IncomeRace <- tracts2021 %>% 
  mutate(raceContext = ifelse(pctWhite > .5, "Majority White", "Majority Non-White"),
         incomeContext = ifelse(MedHHInc > 35000, "High Income", "Low Income"))

grid.arrange(ncol = 2,
  ggplot() + geom_sf(data = na.omit(IncomeRace), aes(fill = raceContext)) +
    scale_fill_manual(values = c("#25CB10", "#FA7800"), name="Race Context") +
    labs(title = "Race Context") +
    mapTheme() + theme(legend.position="bottom"), 
  ggplot() + geom_sf(data = na.omit(IncomeRace), aes(fill = incomeContext)) +
    scale_fill_manual(values = c("#25CB10", "#FA7800"), name="Income Context") +
    labs(title = "Income Context") +
    mapTheme() + theme(legend.position="bottom"))

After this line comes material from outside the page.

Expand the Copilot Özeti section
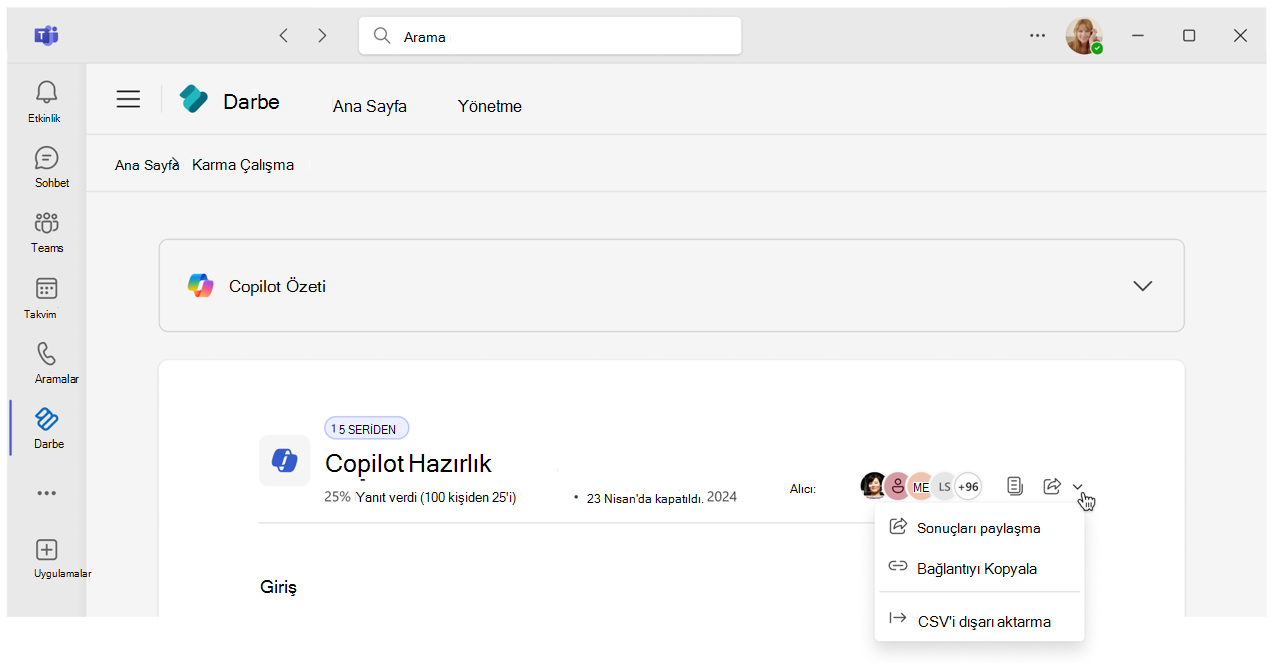 click(1142, 286)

st_join(Table.testshp, IncomeRace) %>% 
  group_by(raceContext) %>%
  summarize(mean.MAPE = scales::percent(mean(SalePrice.APE, na.rm = T))) %>%
  st_drop_geometry() %>%
  spread(raceContext, mean.MAPE) %>%
  kable(caption = "Test set MAPE by neighborhood racial context") %>% 
  kable_styling() %>%
  footnote(general = "Table Income Content")
Test set MAPE by neighborhood racial context
Majority Non-White Majority White
24% 21%
Note:
Table Income Content
st_join(Table.testshp, IncomeRace) %>% 
  filter(!is.na(incomeContext)) %>%
  group_by(incomeContext) %>%
  summarize(mean.MAPE = scales::percent(mean(SalePrice.APE, na.rm = T))) %>%
  st_drop_geometry() %>%
  spread(incomeContext, mean.MAPE) %>%
  kable(caption = "Test set MAPE by neighborhood income context")%>% 
  kable_styling() %>%
  footnote(general = "Table Race Content")

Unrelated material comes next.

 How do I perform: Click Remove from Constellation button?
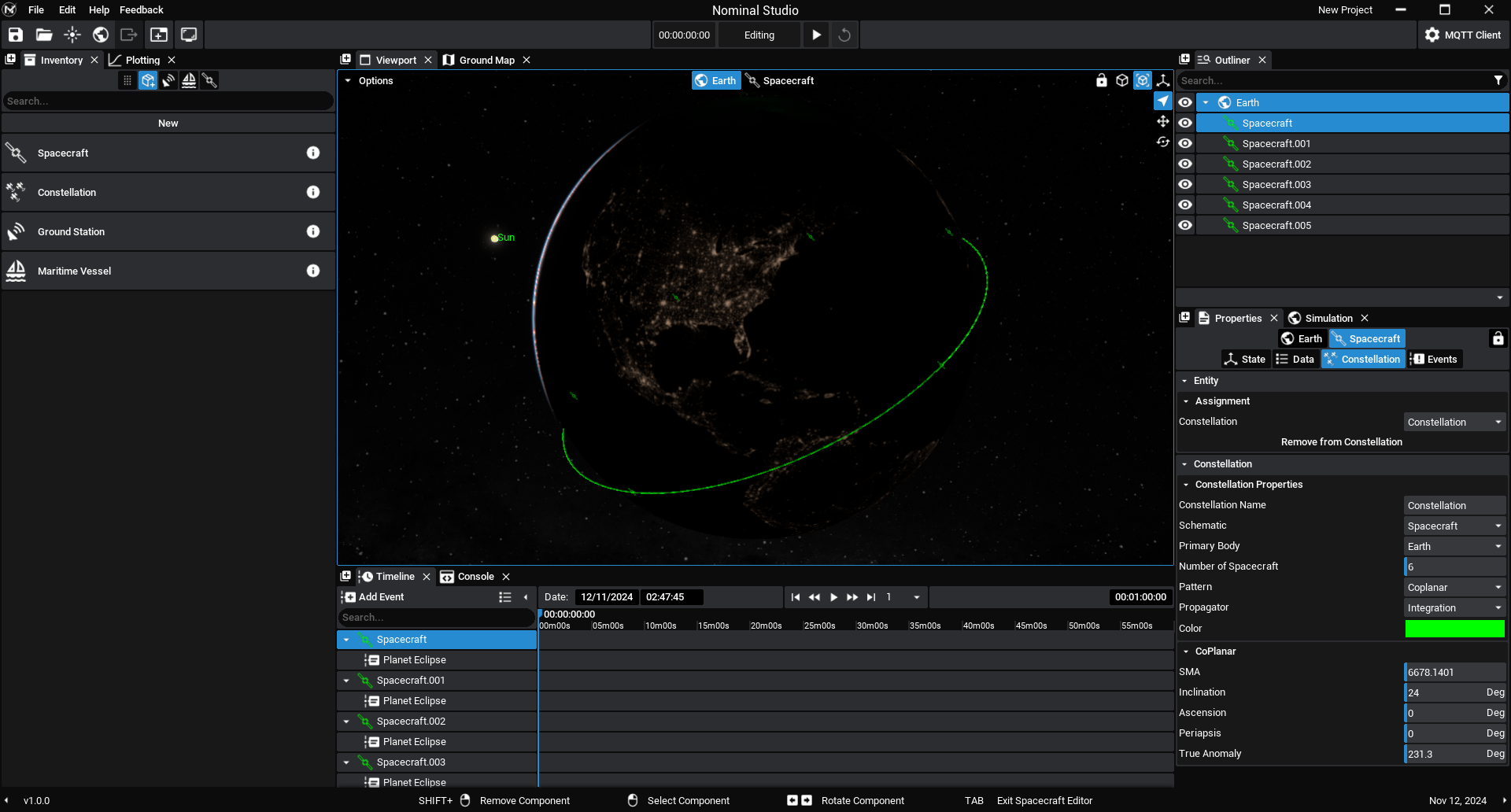(1341, 441)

Test set MAPE by neighborhood income context
High Income Low Income
22% 39%
Note:
Table Race Content
  • In general, although our model exhibits some accuracy and generalizability, it has significant shortcomings. The lack of accuracy is not clear spatially distributted, but there might be smaller scale spatial process that is not taken into considered in this model.The lack of generalizability is mainly reflected in the poor generalizability within different communities and among different income groups. The median income feature in the model doesn’t affect the model that much. We may need to find more detailed income data or other features related to income to avoid this.

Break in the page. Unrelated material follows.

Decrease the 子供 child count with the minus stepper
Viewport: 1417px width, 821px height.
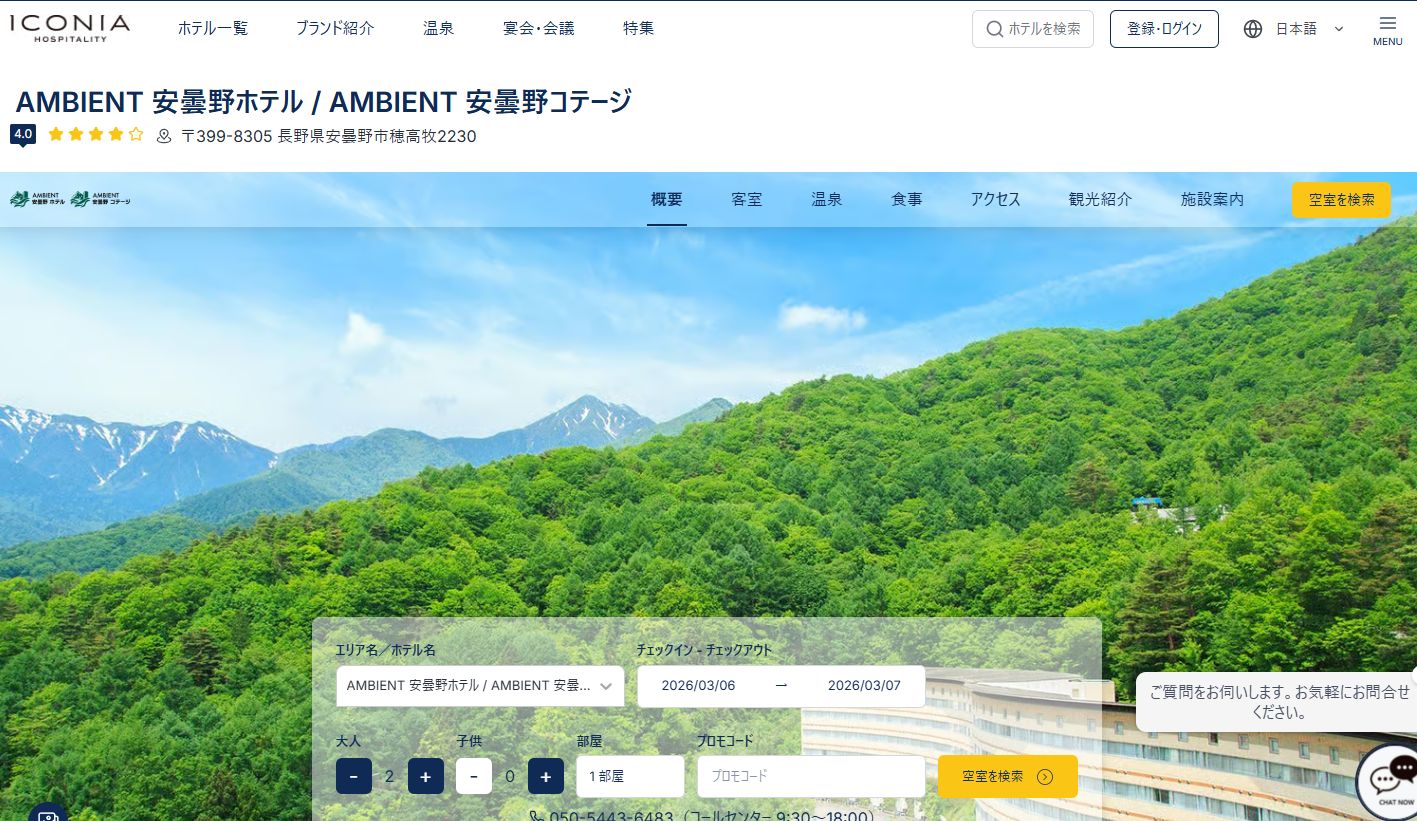pos(473,776)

Conclusion & Recommendation

  • I would recommend this model to zillow. this model shows some ability while the direction of deficiency is very clear, which makes this model have the potential to be more optimized. I think it can be improved in two ways, one is to find smaller scale spatial process, and the other is to explore the impact of some unconventional thinking features on the model, for example, the per capita tree canopy cover can be considered as an urban amenity into the model.